Integrated Stochastic Model of DNA Damage Repair by Non-homologous End Joining and p53/p21- Mediated Early Senescence Signalling

Unrepaired or inaccurately repaired DNA damage can lead to a range of cell fates, such as apoptosis, cellular senescence or cancer, depending on the efficiency and accuracy of DNA damage repair and on the downstream DNA damage signalling. DNA damage repair and signalling have been studied and modelled in detail separately, but it is not yet clear how they integrate with one another to control cell fate. In this study, we have created an integrated stochastic model of DNA damage repair by non-homologous end joining and of gamma irradiation-induced cellular senescence in human cells that are not apoptosis-prone. The integrated model successfully explains the changes that occur in the dynamics of DNA damage repair after irradiation.
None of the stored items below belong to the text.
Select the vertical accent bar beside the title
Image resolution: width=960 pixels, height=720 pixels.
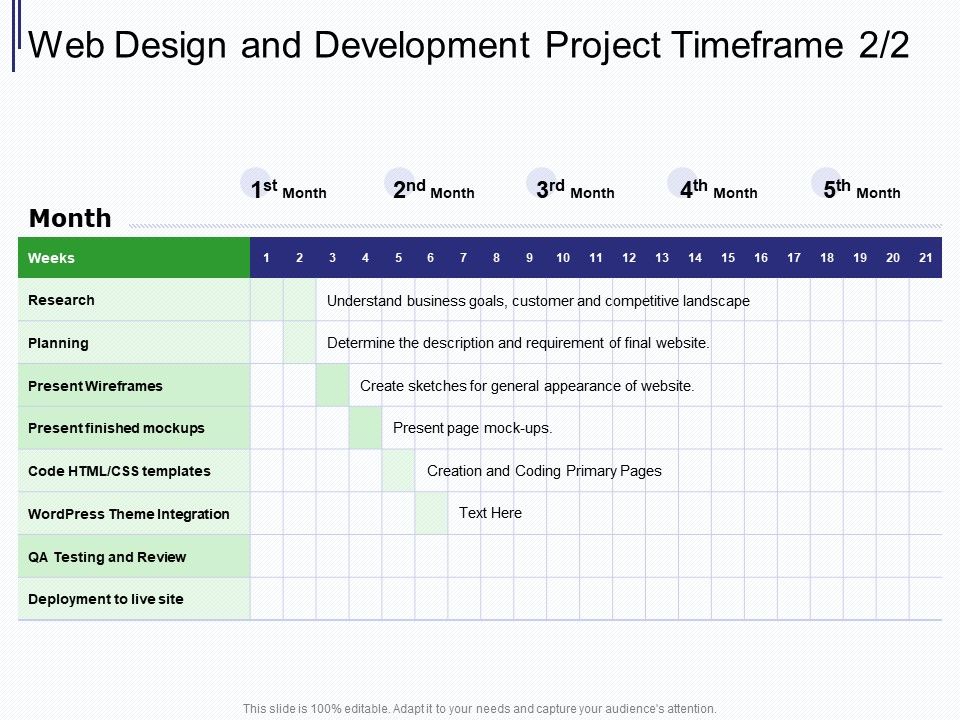tap(16, 44)
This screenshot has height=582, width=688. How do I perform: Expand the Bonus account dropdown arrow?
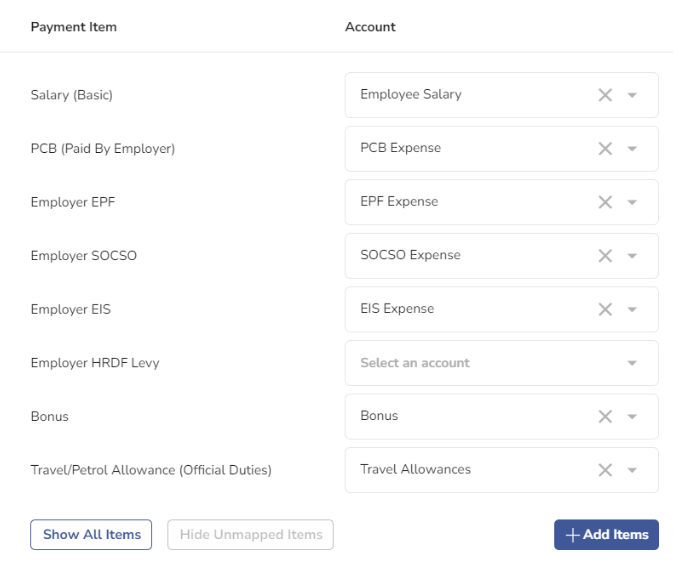click(632, 416)
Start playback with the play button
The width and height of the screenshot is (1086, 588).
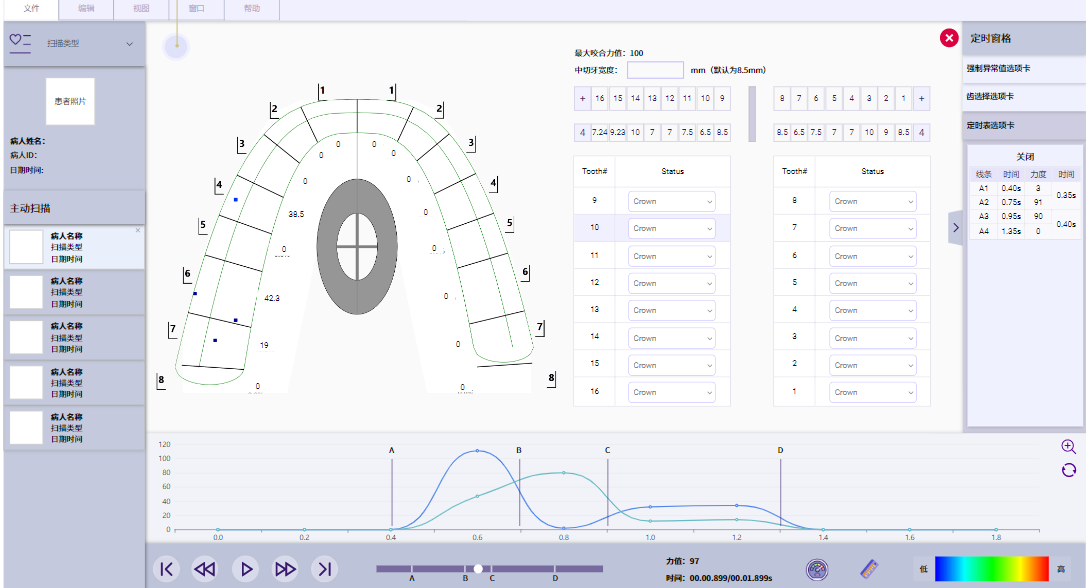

Simulations of p53/p21 dynamics after irradiation agree well with previously published experimental studies, further validating the model. Additionally, the model predicts, and we offer some experimental support, that low-dose fractionated irradiation of cells leads to temporal patterns in p53/p21 that lead to significant cellular senescence. The integrated model is valuable for studying the processes of DNA damage induced cell fate and predicting the effectiveness of DNA damage related medical interventions at the cellular level.Author Summary: All cells are subject to damage and DNA is the most important molecule to protect. Cells communicate DNA damage through p53—‘the guardian of the genome’—and the dynamics of p53 signalling is one the main mechanisms that determine the outcome for the cell. On detection of DNA damage, p53 is activated and cell cycle arrest is induced: if the DNA damage is repaired quickly then the signalling ends and the cell returns to normal function; if the DNA damage persists then the signalling continues and cells may undergo senescence or apoptosis. Here, we develop a computational model that can simulate the whole process of DNA damage occurrence, DNA damage repair, p53 signalling and cell fate and successfully predict how persistent DNA damage can lead to cellular senescence. The model predicts that using repeating low dose irradiation as a source of damage is as effective as a single large dose, which could have important implications for radiation therapy.